**What you should do:** The answer should be an exact copy of the lines from the line with "Given: Click the patterned tie in the photo" through the last line of the entries, and no other lines.

Segment Start: Data listing

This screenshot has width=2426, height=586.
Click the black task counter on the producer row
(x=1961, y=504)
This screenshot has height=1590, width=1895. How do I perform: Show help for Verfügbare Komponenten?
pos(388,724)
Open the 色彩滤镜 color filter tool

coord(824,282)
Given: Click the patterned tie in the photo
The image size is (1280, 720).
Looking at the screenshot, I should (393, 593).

Segment End: Data listing

**Task solution:**
Given: Click the patterned tie in the photo
The image size is (1280, 720).
Looking at the screenshot, I should (393, 593).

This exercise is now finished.